David Menasche, a Miami English teacher was diagnosed in 2006 with stage 4 brain cancer. He set off on a cross-country trip to visit his former students and reminisce about his lessons. He asked them if he had made a difference in their lives. He wanted to know if his life had been well spent. He wanted to know if his priorities had been right. His journey is chronicled in his book The Priority List.
As followers of Christ, how should our priority list look? How can believers live in such a way that their lives are not wasted?
The scribes asked Jesus that very question in our text. They spent a lot of time examining the difficult and subtle questions of the Mosaic Law. As a result, they identified 613 separate commandments, 365 of which were negative and 248 that were positive. They further divided them into heavy and light—important and less important.
By asking Jesus which of the commandments was greatest, this scribe was trying to get at the heart of what Jesus felt about life. How should life be lived? How should our priority list look?
Our First Priority Is to Love God
The word Jesus used for Love is agapao. This refers to an act of the mind and the will and might include emotion, but its distinguishing characteristics are determination, commitment and choice. Loving God does not come naturally to humans. It is a choice we must make.
We are to love God because of who He is. In verse 29, Jesus quotes Deuteronomy 6:4-5. This was the very foundation of the Jewish religion. God is one God, not many. He is the Creator and Sustainer of all things. Our love for God is driven by who He is. He is holy, majestic and altogether glorious. God alone deserves to be our greatest priority.

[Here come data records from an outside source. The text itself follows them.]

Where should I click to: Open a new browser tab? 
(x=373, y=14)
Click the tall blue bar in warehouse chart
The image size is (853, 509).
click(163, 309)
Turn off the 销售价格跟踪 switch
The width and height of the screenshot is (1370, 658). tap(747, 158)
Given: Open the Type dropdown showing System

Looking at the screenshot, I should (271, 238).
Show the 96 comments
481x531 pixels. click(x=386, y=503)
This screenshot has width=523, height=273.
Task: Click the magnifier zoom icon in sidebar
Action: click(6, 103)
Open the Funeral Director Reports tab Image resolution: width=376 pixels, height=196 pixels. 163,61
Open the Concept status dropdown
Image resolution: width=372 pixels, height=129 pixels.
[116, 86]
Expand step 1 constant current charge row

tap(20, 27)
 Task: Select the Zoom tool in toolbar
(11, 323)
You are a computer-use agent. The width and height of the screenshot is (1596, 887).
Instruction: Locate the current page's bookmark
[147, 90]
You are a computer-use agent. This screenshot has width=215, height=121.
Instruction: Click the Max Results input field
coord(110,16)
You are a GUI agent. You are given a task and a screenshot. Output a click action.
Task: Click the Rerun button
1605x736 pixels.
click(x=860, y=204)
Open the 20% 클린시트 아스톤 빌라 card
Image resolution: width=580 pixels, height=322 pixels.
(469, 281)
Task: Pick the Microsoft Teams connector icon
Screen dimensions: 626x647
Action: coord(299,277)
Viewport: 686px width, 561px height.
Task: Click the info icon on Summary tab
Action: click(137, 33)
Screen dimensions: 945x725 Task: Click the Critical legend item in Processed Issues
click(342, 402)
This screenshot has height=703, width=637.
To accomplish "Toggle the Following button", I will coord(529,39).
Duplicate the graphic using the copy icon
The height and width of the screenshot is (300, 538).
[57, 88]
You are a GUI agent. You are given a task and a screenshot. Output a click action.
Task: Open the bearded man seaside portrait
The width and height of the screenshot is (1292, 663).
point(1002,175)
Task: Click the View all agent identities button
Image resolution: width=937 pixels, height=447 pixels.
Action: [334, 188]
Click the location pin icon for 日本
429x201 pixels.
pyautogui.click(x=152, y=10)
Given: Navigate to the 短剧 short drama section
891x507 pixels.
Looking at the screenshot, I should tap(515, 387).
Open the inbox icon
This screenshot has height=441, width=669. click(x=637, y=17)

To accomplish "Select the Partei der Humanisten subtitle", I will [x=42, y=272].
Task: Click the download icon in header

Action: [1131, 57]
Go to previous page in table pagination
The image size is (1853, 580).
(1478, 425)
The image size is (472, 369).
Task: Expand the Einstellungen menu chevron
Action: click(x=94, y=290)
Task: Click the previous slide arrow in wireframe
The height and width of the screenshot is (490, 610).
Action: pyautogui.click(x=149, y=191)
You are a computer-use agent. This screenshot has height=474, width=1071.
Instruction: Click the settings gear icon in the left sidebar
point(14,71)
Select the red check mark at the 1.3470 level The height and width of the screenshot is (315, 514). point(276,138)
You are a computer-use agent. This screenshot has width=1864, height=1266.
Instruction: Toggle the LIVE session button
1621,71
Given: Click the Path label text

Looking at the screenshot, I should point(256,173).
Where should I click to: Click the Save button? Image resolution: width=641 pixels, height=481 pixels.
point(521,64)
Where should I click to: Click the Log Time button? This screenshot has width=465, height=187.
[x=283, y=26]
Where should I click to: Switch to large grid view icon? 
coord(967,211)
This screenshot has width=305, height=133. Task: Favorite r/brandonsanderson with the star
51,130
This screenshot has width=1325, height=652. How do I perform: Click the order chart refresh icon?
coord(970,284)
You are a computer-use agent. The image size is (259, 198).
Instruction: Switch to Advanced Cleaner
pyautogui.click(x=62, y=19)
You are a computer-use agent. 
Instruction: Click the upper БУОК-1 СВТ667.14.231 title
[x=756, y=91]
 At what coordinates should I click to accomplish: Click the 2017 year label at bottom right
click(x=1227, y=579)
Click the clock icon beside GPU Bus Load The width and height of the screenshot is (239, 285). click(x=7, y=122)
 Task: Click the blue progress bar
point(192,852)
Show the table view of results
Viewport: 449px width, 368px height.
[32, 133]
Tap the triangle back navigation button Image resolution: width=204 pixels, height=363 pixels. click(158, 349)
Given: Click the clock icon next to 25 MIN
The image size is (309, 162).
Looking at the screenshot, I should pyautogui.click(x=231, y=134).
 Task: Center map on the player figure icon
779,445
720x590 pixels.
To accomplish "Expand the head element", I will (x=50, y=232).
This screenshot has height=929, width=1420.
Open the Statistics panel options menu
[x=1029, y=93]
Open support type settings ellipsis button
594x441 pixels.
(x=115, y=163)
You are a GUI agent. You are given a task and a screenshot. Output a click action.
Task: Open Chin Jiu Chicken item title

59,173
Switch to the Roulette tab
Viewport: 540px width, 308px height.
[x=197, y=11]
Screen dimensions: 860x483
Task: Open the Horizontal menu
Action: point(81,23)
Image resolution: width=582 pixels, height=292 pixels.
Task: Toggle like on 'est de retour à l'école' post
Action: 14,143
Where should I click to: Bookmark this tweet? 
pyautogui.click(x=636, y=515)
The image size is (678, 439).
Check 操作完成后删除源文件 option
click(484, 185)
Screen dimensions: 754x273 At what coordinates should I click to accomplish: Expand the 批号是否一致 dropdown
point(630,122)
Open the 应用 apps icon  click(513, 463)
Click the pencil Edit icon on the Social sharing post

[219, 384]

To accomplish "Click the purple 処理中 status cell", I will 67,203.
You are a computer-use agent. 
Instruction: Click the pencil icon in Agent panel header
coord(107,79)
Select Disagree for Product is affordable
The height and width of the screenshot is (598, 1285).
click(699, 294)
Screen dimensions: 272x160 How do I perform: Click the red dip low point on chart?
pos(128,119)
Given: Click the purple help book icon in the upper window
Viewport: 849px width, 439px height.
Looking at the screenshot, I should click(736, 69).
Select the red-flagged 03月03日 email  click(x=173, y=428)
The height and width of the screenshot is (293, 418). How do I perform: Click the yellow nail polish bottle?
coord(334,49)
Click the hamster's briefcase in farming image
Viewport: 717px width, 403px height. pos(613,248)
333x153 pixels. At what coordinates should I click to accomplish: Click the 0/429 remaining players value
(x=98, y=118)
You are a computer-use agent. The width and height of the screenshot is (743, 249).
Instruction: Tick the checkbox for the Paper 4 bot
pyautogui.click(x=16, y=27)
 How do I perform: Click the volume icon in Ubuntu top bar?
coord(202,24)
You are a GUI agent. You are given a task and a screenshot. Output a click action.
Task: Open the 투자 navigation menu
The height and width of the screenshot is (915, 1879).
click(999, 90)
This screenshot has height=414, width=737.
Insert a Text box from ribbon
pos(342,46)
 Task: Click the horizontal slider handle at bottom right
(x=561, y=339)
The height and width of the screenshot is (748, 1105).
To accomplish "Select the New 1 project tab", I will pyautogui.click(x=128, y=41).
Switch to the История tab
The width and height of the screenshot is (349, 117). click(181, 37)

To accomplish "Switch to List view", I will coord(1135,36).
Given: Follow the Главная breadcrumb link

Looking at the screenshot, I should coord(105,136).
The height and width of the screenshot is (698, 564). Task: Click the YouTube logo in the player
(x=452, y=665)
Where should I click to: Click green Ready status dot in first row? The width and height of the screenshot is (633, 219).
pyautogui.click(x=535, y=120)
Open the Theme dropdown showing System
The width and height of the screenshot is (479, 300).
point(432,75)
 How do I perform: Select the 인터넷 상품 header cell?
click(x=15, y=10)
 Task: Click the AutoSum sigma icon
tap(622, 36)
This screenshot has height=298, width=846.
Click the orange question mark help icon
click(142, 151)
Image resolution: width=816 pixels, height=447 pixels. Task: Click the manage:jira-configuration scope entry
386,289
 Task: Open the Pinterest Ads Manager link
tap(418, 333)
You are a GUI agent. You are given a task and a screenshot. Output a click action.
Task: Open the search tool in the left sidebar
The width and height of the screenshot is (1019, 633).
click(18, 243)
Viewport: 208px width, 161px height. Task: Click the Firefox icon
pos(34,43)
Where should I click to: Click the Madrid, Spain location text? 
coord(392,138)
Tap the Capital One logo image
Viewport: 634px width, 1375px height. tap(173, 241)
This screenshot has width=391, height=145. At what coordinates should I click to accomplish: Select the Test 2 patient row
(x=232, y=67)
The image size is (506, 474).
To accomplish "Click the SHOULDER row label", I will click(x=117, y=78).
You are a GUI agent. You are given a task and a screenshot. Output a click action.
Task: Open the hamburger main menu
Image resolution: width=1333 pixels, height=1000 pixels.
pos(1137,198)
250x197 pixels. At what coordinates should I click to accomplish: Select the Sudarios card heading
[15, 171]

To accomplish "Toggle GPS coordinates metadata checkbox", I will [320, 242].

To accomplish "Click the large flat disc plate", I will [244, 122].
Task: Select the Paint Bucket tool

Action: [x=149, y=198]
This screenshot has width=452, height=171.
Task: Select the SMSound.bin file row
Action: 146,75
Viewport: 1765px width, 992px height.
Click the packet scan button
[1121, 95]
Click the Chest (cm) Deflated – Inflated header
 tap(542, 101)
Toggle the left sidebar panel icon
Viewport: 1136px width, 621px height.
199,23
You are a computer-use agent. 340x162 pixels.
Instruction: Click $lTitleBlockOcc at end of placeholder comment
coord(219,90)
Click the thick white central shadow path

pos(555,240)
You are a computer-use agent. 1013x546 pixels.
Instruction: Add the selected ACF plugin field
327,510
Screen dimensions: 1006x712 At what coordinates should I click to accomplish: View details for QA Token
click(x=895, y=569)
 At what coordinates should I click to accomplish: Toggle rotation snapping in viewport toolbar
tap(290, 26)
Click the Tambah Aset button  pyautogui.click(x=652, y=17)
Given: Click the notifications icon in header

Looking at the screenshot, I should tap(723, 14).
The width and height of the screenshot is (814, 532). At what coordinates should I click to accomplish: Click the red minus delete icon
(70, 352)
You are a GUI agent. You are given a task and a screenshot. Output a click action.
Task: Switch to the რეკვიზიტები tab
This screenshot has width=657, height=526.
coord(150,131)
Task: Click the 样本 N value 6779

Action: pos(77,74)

We are to love God with all that we are. The heart, soul, mind and strength describe all of a person’s power, effort and essence. Loving God requires that He hold first place in my life. My greatest affection and grandest dreams must be His and His alone. His glory must be my loftiest concern.
Our Second Priority Is to Love Others
Every human being has a need to love and be loved. Without love, the human spirit shrivels up and dies.
We are to love others freely. We are to love our neighbors. The Jews had interpreted this to mean other Jews. Jesus redefined the concept to mean anyone who providentially has been placed in our paths for sympathy and help. See Luke 10:25-37.
We are to love others sacrificially. Love is to be more than words. Love is expressed in deeds of kindness and compassion.
A man who had no interest in spiritual matters was friendly with a Christian man who lived next door. They talked across the back fence, borrowed lawn mowers, etc. Then the non-Christian’s wife was stricken with cancer, and she died three months later. Here’s part of a letter he wrote afterward:
I was in total despair. I went through the funeral preparations and the service as if I were in a trance. After the service, I went to the path along the river and walked all night, but I didn’t walk alone. My neighbor—afraid for me, I guess—stayed with me all night. He didn’t speak; he didn’t even walk beside me. He just followed me. When the sun finally came up over the river, he came over and said, “Let’s go get some breakfast.”
I go to church now—my neighbor’s church. A religion that can produce the kind of caring and love my neighbor showed me is something I want to find out more about. I want to love and be loved that way for the rest of my life. (Terry Muck, March 29, Men of Integrity, March/April 2009)
Jesus demonstrated this love for us on the cross. He gave His life that we might live. His greatest priority was His love for the Father. He then loved us freely and sacrificially.